Patients who relapse will not automatically be discharged, though. "It's going to depend on the patient and where they're at as far as their willingness to work through the relapse, to stop using, and continue on," she said. She added that patients who don't have a desire to stop using will not be able to stay at the facility.

As for the location, Hollenback urged patience. "We've been investing in that neighborhood," he said. "It is a transition, and it is not going to happen overnight."

He added that "the community came together within that neighborhood. ... From the design to its location, it was all part of the community process."

He also said that money spent at Douglas Park Place will save taxpayers money over time. "It's always proper to make a good investment in helping someone change the path that they've taken," he said. "If you compare the investment from that perspective, as opposed to what it costs us to incarcerate people on an ongoing basis, I think you'd find that in the long run it would be a substantial savings to taxpayers."

One potential issue for Douglas Park Place is that it doesn't have measurable goals in terms of the percentage of participants who stay clean over a certain period of time.

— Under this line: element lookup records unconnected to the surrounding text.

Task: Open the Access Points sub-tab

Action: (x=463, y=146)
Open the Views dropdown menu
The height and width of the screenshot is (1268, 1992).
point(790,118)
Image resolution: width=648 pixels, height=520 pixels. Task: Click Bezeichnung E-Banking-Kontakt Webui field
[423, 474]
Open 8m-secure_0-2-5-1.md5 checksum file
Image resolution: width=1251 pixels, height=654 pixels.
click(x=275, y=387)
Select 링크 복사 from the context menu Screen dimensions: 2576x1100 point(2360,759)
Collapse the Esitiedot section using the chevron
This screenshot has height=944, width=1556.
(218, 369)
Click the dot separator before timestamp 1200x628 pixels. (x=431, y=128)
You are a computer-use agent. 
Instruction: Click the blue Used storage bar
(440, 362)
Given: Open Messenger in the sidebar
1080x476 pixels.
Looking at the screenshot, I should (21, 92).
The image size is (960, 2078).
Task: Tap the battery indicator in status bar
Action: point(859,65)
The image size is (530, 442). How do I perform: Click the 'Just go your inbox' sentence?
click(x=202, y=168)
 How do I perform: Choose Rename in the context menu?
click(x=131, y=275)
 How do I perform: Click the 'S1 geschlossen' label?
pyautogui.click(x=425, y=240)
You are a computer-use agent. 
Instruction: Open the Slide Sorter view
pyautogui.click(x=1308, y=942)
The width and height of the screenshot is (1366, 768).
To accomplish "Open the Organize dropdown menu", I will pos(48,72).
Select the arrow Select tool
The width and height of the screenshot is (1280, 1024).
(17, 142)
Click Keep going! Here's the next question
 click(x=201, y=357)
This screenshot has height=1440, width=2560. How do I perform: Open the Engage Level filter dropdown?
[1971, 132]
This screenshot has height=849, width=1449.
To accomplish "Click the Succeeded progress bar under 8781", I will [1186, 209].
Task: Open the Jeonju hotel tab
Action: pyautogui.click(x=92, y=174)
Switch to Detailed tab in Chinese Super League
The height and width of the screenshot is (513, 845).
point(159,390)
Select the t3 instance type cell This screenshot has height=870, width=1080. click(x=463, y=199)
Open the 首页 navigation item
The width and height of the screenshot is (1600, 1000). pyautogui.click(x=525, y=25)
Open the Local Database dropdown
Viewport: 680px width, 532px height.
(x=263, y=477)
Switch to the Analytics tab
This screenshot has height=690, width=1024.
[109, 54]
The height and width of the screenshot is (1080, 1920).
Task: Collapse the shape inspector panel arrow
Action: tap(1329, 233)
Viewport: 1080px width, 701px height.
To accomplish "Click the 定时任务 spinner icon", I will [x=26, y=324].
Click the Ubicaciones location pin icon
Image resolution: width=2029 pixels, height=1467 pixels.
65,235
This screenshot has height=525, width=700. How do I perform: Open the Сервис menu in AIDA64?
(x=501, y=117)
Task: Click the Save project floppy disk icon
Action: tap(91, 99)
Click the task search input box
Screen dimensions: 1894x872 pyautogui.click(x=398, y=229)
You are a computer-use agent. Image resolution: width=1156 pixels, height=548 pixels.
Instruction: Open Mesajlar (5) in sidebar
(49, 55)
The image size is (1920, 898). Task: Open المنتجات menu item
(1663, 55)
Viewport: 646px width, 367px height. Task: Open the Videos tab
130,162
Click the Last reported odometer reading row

"How many of them will turn their lives around? I can't answer that," Brooks said. "We have a lot of ill people, a lot of people who are sick on one drug or another. ... But I also know there's a lot of people who would love to have an opportunity to straighten their lives out and have an opportunity to bring their families back together. ... If we get half or any percentage a year, then we're doing something productive."